Marie tucks Davis's blanket tight around him and slips the little stocking cap back on his head. The only evidence of the trauma he's suffered is a small tube, like a little straw, coming out of his pursed mouth. She cradles the baby in her arms, as if tenderness still counts. She hands him to his mother.

“Excuse me,” I say to Corinne, when maybe what I really mean is
Forgive me.
I push past her and skirt the grieving parents and the dead baby and barely make it to the restroom before I am violently ill. I press my forehead to the cool porcelain lip of the toilet and close my eyes, and even then I can still feel it: the give of the rippled rib cage under my fingers, the whoosh of his blood in my own ears, the acid truth on my tongue: had I not hesitated, that baby might still be alive.

—

I
HAD A
patient once, a teenage girl, whose baby was born dead due to class 3 placental abruption. The placenta had peeled away from the uterine lining and the baby had no oxygen; the severity of the bleeding meant we almost lost the mother as well as the newborn. The baby was sent to our morgue pending autopsy—which is automatic in Connecticut for the death of a neonate. Twelve hours later, the girl's grandmother arrived from Ohio. She wanted to hold her great-grandchild, just once.

I went down to the morgue, to where the dead babies are kept in an ordinary Amana refrigerator, stacked on the shelves in tiny body bags. I took the baby out and slipped him from the bag, stared for a minute at his perfect little features. He looked like a doll. He looked like he was sleeping.

I just couldn't find it in myself to hand this woman an ice-cold baby, so I wrapped him up again and went to the emergency room for some heated blankets. In the morgue, I swaddled the baby in them, one after another, trying to take the chill from his skin. I took one of the knit caps we usually put on newborns to cover the peak of his head, mottled purple with settled blood.

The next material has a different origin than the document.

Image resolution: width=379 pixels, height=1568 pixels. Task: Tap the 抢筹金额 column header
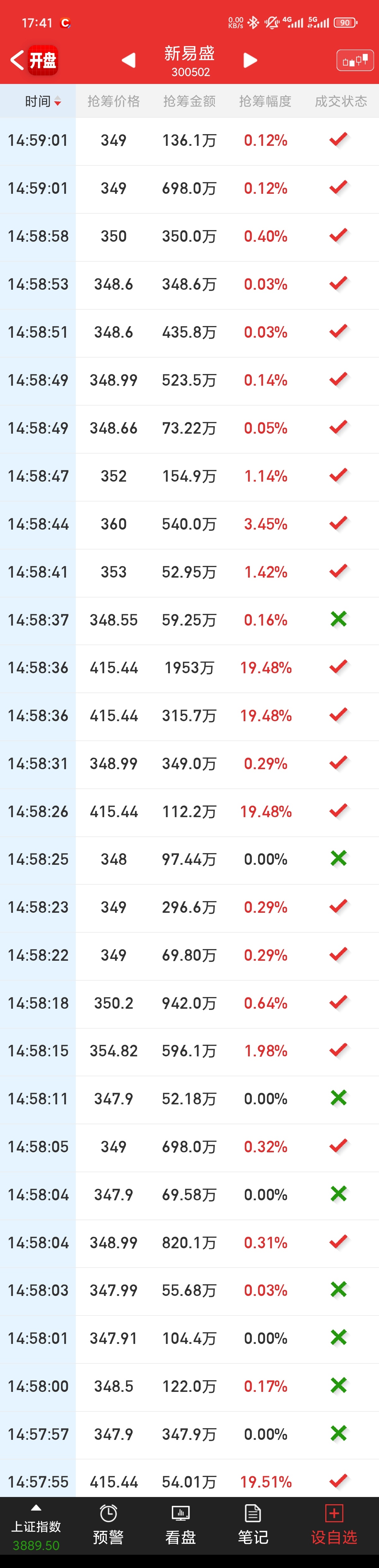coord(190,101)

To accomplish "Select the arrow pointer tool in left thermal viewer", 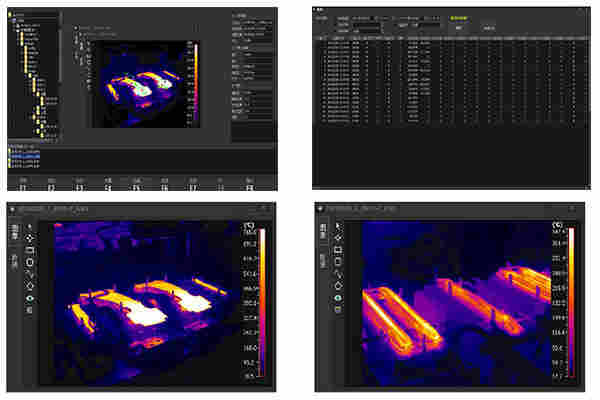I will tap(30, 227).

We have a policy, if a newborn dies: we never take him away from the mother. If that grieving woman wants to hold her baby for twenty-four hours, to sleep with him tucked against her heart, to brush his hair and bathe him and have all the moments with her child she will never get to have, we make it happen. We wait until the mother is ready to let go.

That grandmother, she held her great-grandson for the entire afternoon. Then she put the infant back into my arms. I put a towel over my shoulder, as if I were nursing him, and got into the elevator, taking him down to the basement level of the hospital, where our morgue is located.

You'd think that the hardest part of an experience like this is the moment the mother gives you her child, but it's not. Because at that moment, it's still a child, to her. The hardest part is taking off the little knit hat, the swaddling blanket, the diaper. Zipping him into the body bag. Closing the refrigerator door.

—

A
N HOUR LATER
I am in the staff room, taking my coat from the locker, when Marie pokes her head inside. “You're still here? Good. Got a minute?”